SQLAlchemy: filter by membership in at least one many-to-many related table

OK, after a lot of research, I realized that it was my own ignorance of SQL terminology that was holding me back. My search for a solution to find users belonging to "at least one of" the list of groups should have been to find users belonging to "any" of the list of groups. The any ORM function from SQLAlchemy does exactly what I needed, like so:

session.query(ZKUser).filter(ZKUser.groups.any(ZKGroup.id.in_([1,2,3])))

That code emits this SQL (on MySQL 5.1):

SELECT * FROM users WHERE EXISTS (    SELECT 1 FROM user_groups, groups     WHERE users.id = user_groups.contact_id         AND groups.id = user_groups.group_id         AND groups.id IN (%s, %s, %s)    )

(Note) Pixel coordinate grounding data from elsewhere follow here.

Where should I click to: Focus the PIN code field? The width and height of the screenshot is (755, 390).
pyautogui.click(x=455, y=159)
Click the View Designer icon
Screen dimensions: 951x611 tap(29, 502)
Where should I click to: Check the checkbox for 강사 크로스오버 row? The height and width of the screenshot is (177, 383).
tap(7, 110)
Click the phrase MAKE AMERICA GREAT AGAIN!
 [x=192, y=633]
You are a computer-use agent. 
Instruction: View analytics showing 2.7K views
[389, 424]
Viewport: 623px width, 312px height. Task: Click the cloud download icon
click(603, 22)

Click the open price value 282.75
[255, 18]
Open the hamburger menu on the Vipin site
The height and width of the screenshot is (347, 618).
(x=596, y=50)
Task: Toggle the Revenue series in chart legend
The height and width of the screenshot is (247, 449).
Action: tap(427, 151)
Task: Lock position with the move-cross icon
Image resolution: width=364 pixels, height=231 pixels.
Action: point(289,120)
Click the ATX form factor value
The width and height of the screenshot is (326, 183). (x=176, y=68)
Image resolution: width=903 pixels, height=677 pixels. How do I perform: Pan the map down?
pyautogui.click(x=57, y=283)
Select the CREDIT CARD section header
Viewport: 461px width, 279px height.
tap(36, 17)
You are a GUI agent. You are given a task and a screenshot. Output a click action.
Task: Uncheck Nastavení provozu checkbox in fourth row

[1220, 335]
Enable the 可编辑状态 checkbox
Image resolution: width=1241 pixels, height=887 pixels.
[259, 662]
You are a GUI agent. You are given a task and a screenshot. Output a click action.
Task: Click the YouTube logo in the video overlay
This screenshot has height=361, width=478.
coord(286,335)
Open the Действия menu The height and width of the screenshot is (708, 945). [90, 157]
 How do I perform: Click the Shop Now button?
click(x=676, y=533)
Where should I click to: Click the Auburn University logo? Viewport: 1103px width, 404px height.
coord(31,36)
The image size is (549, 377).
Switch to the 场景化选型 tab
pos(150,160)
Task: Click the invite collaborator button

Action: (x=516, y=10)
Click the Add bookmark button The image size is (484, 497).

According to the docs for any, the query will run faster if you use an explicit join instead:

Because any() uses a correlated subquery, its performance is not nearly as good when compared against large target tables as that of using a join.

In your case, you could do something like:

users = (    session.query(ZKUser)    .join(user_groups)    .filter(user_groups.columns.group_id.in_([1, 2, 3])))

This emits SQL like:

SELECT *FROM usersJOIN user_groups ON users.id = user_groups.user_id WHERE user_groups.group_id IN (1, 2, 3)

You can use in_:

session.query(ZKUser).filter(ZKGroup.id.in_([1,2])).all()